Union leaders have said that the buyout scheme is not truly voluntary and could be more generous. In some cases, the Post is offering up to two years’ salary, but the guild says that money is being paid as a deposit in a retirement account.

The company has set different caps on the amount of buyouts it will accept for each team, union leaders said Tuesday, and some employees worry that they will be laid off if they do not accept a buyout.

The Post previously held a round of layoffs in January when it cut 20 people and 30 open positions. As part of the cuts, the company eliminated its video game and esports section, as well as a news and feature section aimed at kids.

Prior to this year, the company had largely avoided mass layoffs under billionaire Jeff Bezos’ ownership. However, the paper has struggled to increase subscriptions since the 2020 election, The New York Times reported. Nevertheless, the Post continued to expand, and in her email announcing the buyouts, Stonesifer admitted that the company had been “overly optimistic” in its revenue projections, the Post reported.

Next month, former Dow Jones CEO and Wall Street Journal publisher William Lewis will take over as the Post’s new publisher and CEO. He will replace Ryan, who stepped down in August after nine years.

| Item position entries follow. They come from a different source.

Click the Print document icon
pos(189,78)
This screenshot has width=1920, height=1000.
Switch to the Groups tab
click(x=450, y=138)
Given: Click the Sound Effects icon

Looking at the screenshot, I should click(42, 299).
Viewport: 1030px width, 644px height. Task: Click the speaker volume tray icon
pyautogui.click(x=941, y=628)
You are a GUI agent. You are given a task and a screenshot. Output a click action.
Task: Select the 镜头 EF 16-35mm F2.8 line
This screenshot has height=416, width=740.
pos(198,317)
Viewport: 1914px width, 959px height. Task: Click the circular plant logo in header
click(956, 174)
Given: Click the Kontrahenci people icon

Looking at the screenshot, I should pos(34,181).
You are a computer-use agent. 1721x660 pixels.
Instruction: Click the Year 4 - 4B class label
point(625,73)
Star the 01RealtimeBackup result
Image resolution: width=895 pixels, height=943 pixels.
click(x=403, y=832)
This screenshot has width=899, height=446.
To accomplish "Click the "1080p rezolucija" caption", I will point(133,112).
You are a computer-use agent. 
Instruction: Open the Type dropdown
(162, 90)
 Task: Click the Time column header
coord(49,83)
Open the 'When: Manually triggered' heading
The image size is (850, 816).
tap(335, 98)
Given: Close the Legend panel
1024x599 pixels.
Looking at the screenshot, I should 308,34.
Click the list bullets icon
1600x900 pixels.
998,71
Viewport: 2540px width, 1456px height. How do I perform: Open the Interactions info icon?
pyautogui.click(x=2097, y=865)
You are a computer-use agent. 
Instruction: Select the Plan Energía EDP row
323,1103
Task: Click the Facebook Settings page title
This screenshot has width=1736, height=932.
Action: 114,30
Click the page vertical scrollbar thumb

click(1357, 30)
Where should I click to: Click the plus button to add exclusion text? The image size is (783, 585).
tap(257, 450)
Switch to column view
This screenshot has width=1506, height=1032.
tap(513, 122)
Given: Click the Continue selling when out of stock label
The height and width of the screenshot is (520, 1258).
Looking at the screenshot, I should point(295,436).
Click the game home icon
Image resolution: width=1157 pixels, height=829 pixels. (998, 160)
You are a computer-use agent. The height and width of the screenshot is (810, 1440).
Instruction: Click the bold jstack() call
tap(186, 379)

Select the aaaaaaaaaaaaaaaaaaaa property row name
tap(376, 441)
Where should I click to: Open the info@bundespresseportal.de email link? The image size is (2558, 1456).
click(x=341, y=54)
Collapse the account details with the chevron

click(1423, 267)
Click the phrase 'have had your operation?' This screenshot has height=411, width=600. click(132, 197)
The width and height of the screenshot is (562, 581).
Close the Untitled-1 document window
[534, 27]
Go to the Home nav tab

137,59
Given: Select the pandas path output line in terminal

Ahead of the strike, union leaders said that several teams at the paper — including metro, design, investigations, health and social media — had 100% of their members pledge to participate. They are also urging people not to give interviews with the Post or click on its links for the duration of the strike.

The Post has said it plans to produce a news report Thursday and Friday, but at least one section head has expressed worry about filling out the paper, Washingtonian reported.

“We have nothing in the cupboard. And it’s kinda like Thanksgiving week in that people are walking out on Thursday, making the Friday, Saturday, and Sunday reports, umm…difficult,” the editor wrote in an email Monday obtained by the Washingtonian. “If there is a sentencing, a bill introduction, an appointment — anything that even whiffs of news – do it. I’m serious. We need to hoard.”

The walkout is the first work stoppage at the Post since 1975, when printing press workers struck for 20 weeks. After a 20-year lull, media unions have increasingly used work stoppages in labor disputes. The Thursday walkout is the 34th work stoppage by the NewsGuild, president Jon Schleuss told members in an email Thursday.

Post union leaders said Tuesday that they did not have plans for an open-ended strike but that they would continue to pressure the company to “meaningfully bargain” with them.

“We will extend another invitation to the company to come back to the table, to sit down with us and meaningfully bargain over the terms of our contract to get to a fair deal,” said guild organizer and housing reporter Marissa Lang. “If they refuse, if they continue to engage in some of the behavior we’ve seen, I think that we are prepared to continue to pressure them to meaningfully engage, follow the law and stop committing these (unfair labor practice) violations.”